Through all of this, I have learned so much about the beauty of change. I believe change is necessary for  growth, and sometimes change means taking a risk. Something that has become abundantly clear to me is that most change, even good change, can be scary because you're leaving the comfortable, the familiar, and the memories. My first week at my new job has been an adventure, and I have such confidence that this will be a great and challenging experience. Even knowing that, there are still moments of sadness when I miss my Hockaday friends; I miss the "usual" way of doing things; I miss knowing everyone; and I miss my desk chair with my perfect back support (it's the little things that really matter). At the same time, as excited as Nate and I are about buying and renovating our first home, there's a definite sadness about leaving our rental house. We love the M-streets; we'll miss our long talks on that porch; we'll miss walking to our favorite places on Greenville; most of all, we'll always remember that as our first house we lived in together.

And that's what I'm learning... that grieving or feeling sadness over change isn't only allowed, it's necessary. So this post is a memorable goodbye to several important parts of my life, and also an exciting welcome to new adventures and challenges that are right around the corner!

Friday, July 8, 2011

Jumpin July

Well after weeks of seeing how things "pan out," I feel like I can talk about all of the changes that are going on in the Kotschi household. Yesterday I turned in my resignation at Hockaday. After four years with a wonderful office in a fantastic environment, I am leaving to do admissions at another private school. I'm excited about the opportunity, and I have full confidence that this is where God's leading me.

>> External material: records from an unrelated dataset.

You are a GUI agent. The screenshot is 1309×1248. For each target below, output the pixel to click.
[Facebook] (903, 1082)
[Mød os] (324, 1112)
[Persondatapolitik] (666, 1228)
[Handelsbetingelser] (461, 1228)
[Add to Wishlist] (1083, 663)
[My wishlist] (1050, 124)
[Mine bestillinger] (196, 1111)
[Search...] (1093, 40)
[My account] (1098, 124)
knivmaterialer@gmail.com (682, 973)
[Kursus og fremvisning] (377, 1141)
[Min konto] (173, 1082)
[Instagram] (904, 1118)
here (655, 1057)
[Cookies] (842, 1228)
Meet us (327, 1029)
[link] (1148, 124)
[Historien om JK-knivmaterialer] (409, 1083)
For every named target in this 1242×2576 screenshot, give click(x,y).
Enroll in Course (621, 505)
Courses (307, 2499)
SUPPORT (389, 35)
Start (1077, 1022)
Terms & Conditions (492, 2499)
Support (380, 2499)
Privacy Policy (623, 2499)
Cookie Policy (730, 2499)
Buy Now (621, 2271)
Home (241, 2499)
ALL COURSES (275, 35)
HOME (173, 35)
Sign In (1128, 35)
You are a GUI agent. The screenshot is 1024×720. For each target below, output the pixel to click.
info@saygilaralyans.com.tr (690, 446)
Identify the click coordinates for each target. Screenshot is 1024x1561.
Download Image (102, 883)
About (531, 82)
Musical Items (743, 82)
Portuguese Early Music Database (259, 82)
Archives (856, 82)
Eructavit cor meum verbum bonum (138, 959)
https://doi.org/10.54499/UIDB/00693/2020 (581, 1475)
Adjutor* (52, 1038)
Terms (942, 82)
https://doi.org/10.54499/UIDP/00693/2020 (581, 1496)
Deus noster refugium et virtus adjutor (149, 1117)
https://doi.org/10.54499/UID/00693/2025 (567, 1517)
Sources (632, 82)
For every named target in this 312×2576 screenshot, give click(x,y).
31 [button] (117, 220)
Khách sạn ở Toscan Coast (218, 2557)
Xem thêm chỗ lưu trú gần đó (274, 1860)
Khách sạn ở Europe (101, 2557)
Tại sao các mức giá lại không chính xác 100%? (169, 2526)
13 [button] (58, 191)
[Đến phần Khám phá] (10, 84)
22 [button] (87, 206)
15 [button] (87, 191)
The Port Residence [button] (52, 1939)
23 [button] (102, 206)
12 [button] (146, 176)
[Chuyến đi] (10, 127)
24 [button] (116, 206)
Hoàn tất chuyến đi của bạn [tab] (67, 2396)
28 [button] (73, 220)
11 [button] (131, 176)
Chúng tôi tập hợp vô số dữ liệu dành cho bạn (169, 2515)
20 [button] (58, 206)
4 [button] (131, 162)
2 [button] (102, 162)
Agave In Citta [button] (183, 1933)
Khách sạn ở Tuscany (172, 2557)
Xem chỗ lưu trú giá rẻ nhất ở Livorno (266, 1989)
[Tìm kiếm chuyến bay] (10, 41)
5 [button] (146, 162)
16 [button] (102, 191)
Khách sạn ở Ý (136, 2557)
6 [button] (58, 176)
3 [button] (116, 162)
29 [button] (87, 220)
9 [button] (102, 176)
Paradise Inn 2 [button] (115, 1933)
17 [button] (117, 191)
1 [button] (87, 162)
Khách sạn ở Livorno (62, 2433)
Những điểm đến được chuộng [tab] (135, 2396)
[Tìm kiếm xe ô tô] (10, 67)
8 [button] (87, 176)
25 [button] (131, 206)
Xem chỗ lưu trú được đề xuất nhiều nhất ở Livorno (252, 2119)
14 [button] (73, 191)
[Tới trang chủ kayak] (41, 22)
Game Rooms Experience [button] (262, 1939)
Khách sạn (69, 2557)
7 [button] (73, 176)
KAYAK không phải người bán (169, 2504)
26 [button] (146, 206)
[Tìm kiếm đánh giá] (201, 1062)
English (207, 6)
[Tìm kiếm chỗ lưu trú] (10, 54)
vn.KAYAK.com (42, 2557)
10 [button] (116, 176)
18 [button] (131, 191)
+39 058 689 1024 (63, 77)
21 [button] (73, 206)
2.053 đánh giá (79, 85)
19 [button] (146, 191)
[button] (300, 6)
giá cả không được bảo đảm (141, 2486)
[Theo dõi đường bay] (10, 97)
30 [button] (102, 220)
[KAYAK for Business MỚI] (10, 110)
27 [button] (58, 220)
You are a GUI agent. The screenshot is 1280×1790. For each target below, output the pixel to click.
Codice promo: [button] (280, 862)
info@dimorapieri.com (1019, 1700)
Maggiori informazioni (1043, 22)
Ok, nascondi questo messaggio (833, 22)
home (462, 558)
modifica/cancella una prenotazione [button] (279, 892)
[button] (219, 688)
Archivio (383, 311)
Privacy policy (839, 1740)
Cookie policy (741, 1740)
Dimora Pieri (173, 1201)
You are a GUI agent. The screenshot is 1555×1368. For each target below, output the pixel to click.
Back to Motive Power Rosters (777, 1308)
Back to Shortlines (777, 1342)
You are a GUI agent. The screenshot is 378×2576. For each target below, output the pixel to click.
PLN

While Nate and I were waiting to see about my job opportunity, we put an offer on a house in Lake Highlands. This home is a "fixer-uper," but we're very excited about being able to update the house and make it ours. As of now, we're still under contract, so its not official, but if all goes according to plan, we're set to close on July 20th and start renovation on July 25th. I will also start my new job on the 25th, and five days later, Nate and I will move out of our wonderful first home in the M-streets.

This July is one of those times that I'm so thankful that we have great friends who have been encouraging and praying for us. We'll still be needing lots of prayer - for smooth transitions and mostly that we'll keep our sanity. While these changes are all exciting and such a blessing, it's still bittersweet leaving the familiar and the good memories, and as always challenging as we learn to trust God and rely on him for our strength!